ADI-Konzept vermittelt voreilig Sicherheit
Zu dieser Situation ist es gekommen, weil die Ergebnisse des ADI-Verfahrens eine Sicherheit manchmal von Zehnerpotenzen vorspiegeln. Die Toxikologie erachtet es als ausreichende rationale Grundlage für Aussagen über absolute Sicherheit.
Beispiel Dioxin:
Für Dioxin ergibt sich nach dem ADI-Verfahren eine unbedenkliche Dosis von 10 pg/KG Körpergewicht/d. Beachtet man dagegen alle wissenschaftlichen Fakten aus Tierexperimenten, In-vitro-Versuchen und epidemiologischen Daten, wie es die amerikanische Umweltbehörde EPA 1994 vorgelegt hat, so erhält man für die Schädigung des Immunsystems, Krebs, Diabetes und Nervenschäden eine unbedenkliche Tagesdosis von 0,01 pg/KG Körpergewicht/d. Heute ist wohl international Konsens, dass bei einer Belastung von 10 pg/KG Körpergewicht/d die Wahrscheinlichkeit einer Erkrankung sehr hoch ist. Deshalb hat die WHO 1998 einen Grenzwert für die Gefahrenabwehr von 4 pg/KG Körpergewicht/d beschlossen. Dieser Wert ist identisch mit dem Mittelwert der toxischen Äquivalente aus Dioxinen, Furanen und coplanaren PCB’ s in den Industriegesellschaften.

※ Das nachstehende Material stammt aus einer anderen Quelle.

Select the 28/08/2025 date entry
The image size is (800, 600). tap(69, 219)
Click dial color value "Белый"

Ubiquitäre Substanzen, Wirkschwelle und Referenzwerte
Überlappung von Risikobereich und Umweltniveau ist auch erkennbar für Ozon in der Außenluft, PCB, Cadmium, Blei, Nitrat im Trinkwasser, Lösungsmittelbelastung (bzw. Belastungen mit flüchtigen organischen Stoffen, VOC) in Innenräumen, berufsbedingte Belastung mit Organophosphaten (Schäfer, Kaufhausangestellte) sowie Innenraumbelastungen durch Pyrethroide (Kammerjägereinsätze, pyrethroidimprägnierte Textilien). Umweltmedizinisch auffällig sind darüber hinaus Hexachlorbenzol (HCB), Formaldehyd und DDT.
Die Referenzwerte für den menschlichen Organismus, oft als erste Orientierung beim Biomonitoring herangezogen, sind statistische Größen der Arbeitsmedizin und haben nach Lehnert und Angerer keine Aussagekraft bezüglich der Grenze zwischen gesund und krank. link Zitate.

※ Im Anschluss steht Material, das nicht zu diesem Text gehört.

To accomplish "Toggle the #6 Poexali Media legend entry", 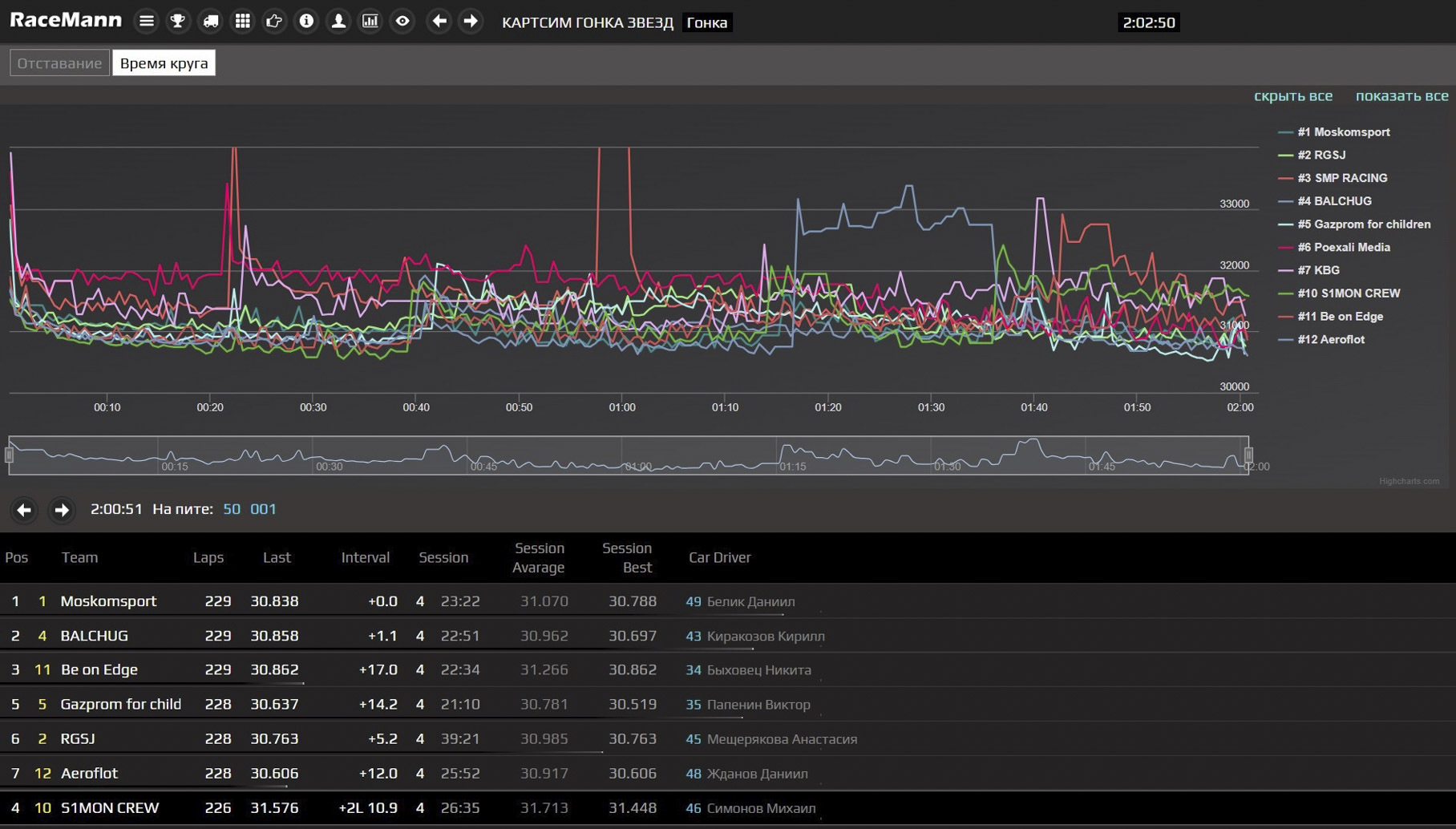I will click(1343, 248).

Der Sachverständigenrat für Umweltfragen nennt bereits 1987 das Umweltniveau von Dioxin, PCB, „einigen Pestiziden“, Cadmium, Blei und Nitrat im Trinkwasser nahe der Wirkschwelle. Dies ist also Konsens. Wenn etliche ubiquitäre Substanzen ein Umweltniveau nahe der Wirkschwelle aufweisen, ist es nicht verwunderlich, dass Menschen mit geringfügigen Überbelastungen erkranken. Rechtlich muss von Gefahrenabwehr und medizinisch von adversen Reaktionen gesprochen werden. Der SRU verlangt deshalb (erstmals 1987), dass nicht der Durchschnitt, sondern die Risikogruppen betrachtet werden muss. Zu letzteren zählen vor allem chronisch Kranke.
Physiologische Referenzwerte bereits schadstoffbeeinflusst
Das Umweltniveau ist bereits so hoch, dass wir erwarten müssen, dass heute gemessene und erstellte Referenzwerte für die physiologischen Werte, die der Arzt zur Diagnose braucht schadstoffbeeinflusst sind. Für Dioxin zeigt ein Versuch mit Affen, dass bereits bei Konzentrationen, die der statistischen Untergrenze in der Muttermilch entsprechen, Immunreaktionen auftreten. Danach wären zumindest die Immunprofile betroffen. Die EPA erwartet adaptive Veränderungen im Bereich des heutigen Belastungsniveau.
Dies passt zusammen mit der Bemerkung von Prof. Rea, Environmental Health Center, Dallas, dass es außerordentlich schwierig ist, für Studien genug symptom- und medikamentenfreie Probanten für Kontrollgruppen zu finden.
Fazit: Toxikologie und Umwelterkrankungen
Die Toxikologie kann demnach für viele kritische Substanzen Umwelterkrankungen prognostizieren bzw. erklären. Das ADI-Konzept allerdings führt zu Widersprüchen. Die Vereinheitlichung auf eine Spezies und einen, den ingestiven, Belastungspfad nimmt keine Rücksicht auf die Toxikokinetik und den Wirkcharakter der Substanz und führt damit zu einer falschen Sicherheit.